Alla luce di quanto detto, si ricorda agli operatori sanitari l’importanza della segnalazione spontanea delle sospette reazioni avverse da INCIVO® quale strumento indispensabile per confermare un rapporto beneficio rischio favorevole nelle reali condizioni d’impiego. 

Sito di riferimento: 
http://www.agenziafarmaco.gov.it/sites/default/files/IT-DHCP%20INCIVO-Mar%202013-portale.pdf 

Bibliografia: 
1) Telaprevir-related dermatitis. Roujeau JC et coll. 2013 Feb. 149(2):152-8. 
2) Riassunto delle Caratteristiche del Prodotto di INCIVO® 

05/04/2013 NOTA INFORMATIVA IMPORTANTE CONCORDATA CON L’AGENZIA ITALIANA DEL FARMACO (AIFA) RELPAX (Eletriptan bromidrato): Controindicazioni nella somministrazione di Relpax

L’AIFA, in accordo con Pfizer, ha divulgato in data 05/04/2013, una nota informativa importante al fine di richiamare l’attenzione su alcune informazioni di sicurezza relative all’uso di Relpax. 
L’eletriptan bromidrato, principio attivo di Relpax, è un agonista selettivo dei recettori vascolari 5-HT1B e dei recettori neuronali 5-HT1D della serotonina e appartiene alla classe terapeutica dei triptani di seconda generazione. E’ indicato, in particolare, nel trattamento acuto della fase cefalgica degli attacchi emicranici con o senza aura. 
Gli agonisti selettivi dei recettori 5-HT 1B/1D rappresentano un importante progresso nel trattamento di pazienti affetti da emicrania in virtù della loro capacità di contrastare la vasodilatazione anormale dei vasi cerebrali che si osserva in questa condizione morbosa. 
I triptani sono farmaci generalmente ben tollerati, con un’incidenza simile di eventi avversi nell’ambito della classe. 
Subito dopo l'introduzione di sumatriptan, condotti in pazienti con arterie coronarie normali o minimamente compromesse hanno dimostrato che la somministrazione di triptani provoca una riduzione relativamente modesta del diametro dell'arteria coronaria epicardica, di per sé insufficiente per influire sul flusso coronarico, ed un modesto aumento delle resistenze vascolari sistemiche e polmonari. Nella malattia cardiovascolare, l'endotelio perde la sua normale funzione omeostatica fisiologica e manifesta una vasoreattività di grado elevato. Serotonina e agonisti correlati (come i triptani) agiscono sull'endotelio coronarico attraverso i recettori 5-HT 2 e anche tramite alcuni sottotipi recettoriali 5-HT 1. I noti effetti vasocostrittori coronarici mediati dai recettori 5-HT 1 sembrano essere causati prevalentemente dall’ attività agonista sui recettori 5-HT 1B e con un minor contributo dai recettori 5-HT 1D [1]. 
L'effetto vasocostrittore dei triptani è mediato principalmente dalla loro attività selettiva sui recettori 5-HT1B. Fortunatamente, la regolazione vasomotoria arteriosa del tono coronarico è solo debolmente (meno del 25%) sotto il controllo dei recettori 5-HT1B. Questo implica che in arterie coronariche sane, anche ad elevate concentrazioni di triptani, sono associati solo modesti effetti vasocostrittori.

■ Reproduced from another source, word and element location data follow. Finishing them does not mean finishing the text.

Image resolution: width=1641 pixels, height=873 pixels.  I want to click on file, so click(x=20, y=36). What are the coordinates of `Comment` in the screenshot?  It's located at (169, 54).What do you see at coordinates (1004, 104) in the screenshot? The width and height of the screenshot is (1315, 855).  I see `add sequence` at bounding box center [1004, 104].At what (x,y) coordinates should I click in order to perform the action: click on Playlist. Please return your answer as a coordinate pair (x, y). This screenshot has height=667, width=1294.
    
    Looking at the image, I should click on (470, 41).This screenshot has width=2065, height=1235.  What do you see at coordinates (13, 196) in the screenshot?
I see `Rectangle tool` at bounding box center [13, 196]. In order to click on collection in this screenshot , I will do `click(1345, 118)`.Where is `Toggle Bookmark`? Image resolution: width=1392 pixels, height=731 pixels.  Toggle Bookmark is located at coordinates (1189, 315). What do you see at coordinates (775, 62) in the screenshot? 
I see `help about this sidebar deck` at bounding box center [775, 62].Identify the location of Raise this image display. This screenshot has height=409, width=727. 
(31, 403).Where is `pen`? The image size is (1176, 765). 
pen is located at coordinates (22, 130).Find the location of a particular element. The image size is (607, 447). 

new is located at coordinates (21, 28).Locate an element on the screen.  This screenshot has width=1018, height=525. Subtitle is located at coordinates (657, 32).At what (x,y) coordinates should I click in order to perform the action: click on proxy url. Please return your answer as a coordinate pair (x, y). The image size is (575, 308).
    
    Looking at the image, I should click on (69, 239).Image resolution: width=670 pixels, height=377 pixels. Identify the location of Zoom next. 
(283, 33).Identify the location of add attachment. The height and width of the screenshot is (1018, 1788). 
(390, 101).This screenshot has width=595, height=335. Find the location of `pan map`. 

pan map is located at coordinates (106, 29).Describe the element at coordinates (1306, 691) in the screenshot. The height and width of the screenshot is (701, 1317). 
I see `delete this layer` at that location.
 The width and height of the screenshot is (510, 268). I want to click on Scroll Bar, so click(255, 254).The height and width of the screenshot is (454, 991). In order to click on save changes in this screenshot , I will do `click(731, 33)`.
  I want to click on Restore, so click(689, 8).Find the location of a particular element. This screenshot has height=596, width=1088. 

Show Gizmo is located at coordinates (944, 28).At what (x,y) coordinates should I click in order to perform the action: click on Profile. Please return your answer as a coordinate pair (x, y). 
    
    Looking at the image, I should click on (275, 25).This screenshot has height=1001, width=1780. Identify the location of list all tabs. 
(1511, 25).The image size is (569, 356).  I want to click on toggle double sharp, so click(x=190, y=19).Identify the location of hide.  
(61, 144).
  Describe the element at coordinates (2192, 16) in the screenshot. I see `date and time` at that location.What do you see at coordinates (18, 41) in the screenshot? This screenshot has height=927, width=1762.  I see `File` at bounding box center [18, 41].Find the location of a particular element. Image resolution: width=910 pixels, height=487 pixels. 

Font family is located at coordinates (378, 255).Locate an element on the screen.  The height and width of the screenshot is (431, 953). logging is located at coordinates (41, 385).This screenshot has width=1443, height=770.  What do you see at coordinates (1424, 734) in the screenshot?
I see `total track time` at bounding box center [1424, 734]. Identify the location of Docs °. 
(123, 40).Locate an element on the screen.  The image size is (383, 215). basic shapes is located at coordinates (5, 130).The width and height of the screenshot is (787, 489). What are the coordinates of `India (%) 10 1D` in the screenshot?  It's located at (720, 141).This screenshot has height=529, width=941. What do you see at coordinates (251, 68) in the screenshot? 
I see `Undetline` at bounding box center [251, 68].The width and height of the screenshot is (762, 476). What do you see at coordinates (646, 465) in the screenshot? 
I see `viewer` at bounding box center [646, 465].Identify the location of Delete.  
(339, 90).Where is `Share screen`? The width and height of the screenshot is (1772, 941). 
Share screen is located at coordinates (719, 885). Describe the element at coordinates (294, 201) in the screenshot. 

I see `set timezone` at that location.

Inoltre, una serie di studi preclinici e clinici hanno confermato l'effetto minimo di 
eletriptan sul tono coronarico, anche a concentrazioni estremamente elevate. 
Questi risultati indicano che eletriptan ha un alto margine di sicurezza cardiovascolare in pazienti senza malattia coronarica e ha un profilo di tollerabilità e sicurezza che è simile ad altri triptani commercializzati. 
Poichè sono stati riportati in seguito all'uso di triptani casi isolati di dolore toracico di origine cardiaca, ischemia e infarto del miocardio, questi sono stati etichettati come classe controindicata in pazienti con nota o sospetta malattia coronarica (CAD) [2]. 
Analizzando casi di eventi avversi di tipo cardiovascolare è emerso che Relpax era stato, in diverse occasioni, somministrato in pazienti con preesistenti eventi cardiovascolari nei quali il farmaco è controindicato. La nota informativa si riferisce, in particolare, alle controindicazioni di Relpax e degli altri triptani presenti in commercio in pazienti con anamnesi di patologie cardiovascolari. 
Alla luce di tali eventi, l’AIFA raccomanda ai medici di prescrivere Relpax solo dopo attenta valutazione del rapporto beneficio/rischio di ogni singolo paziente e comunque mai nelle situazioni in cui l’uso è controindicato e inoltre, consiglia di monitorare attentamente i pazienti, in particolare all’inizio della terapia, in modo da interrompere immediatamente il trattamento alla comparsa dei primi sintomi di tipo cardiovascolare. 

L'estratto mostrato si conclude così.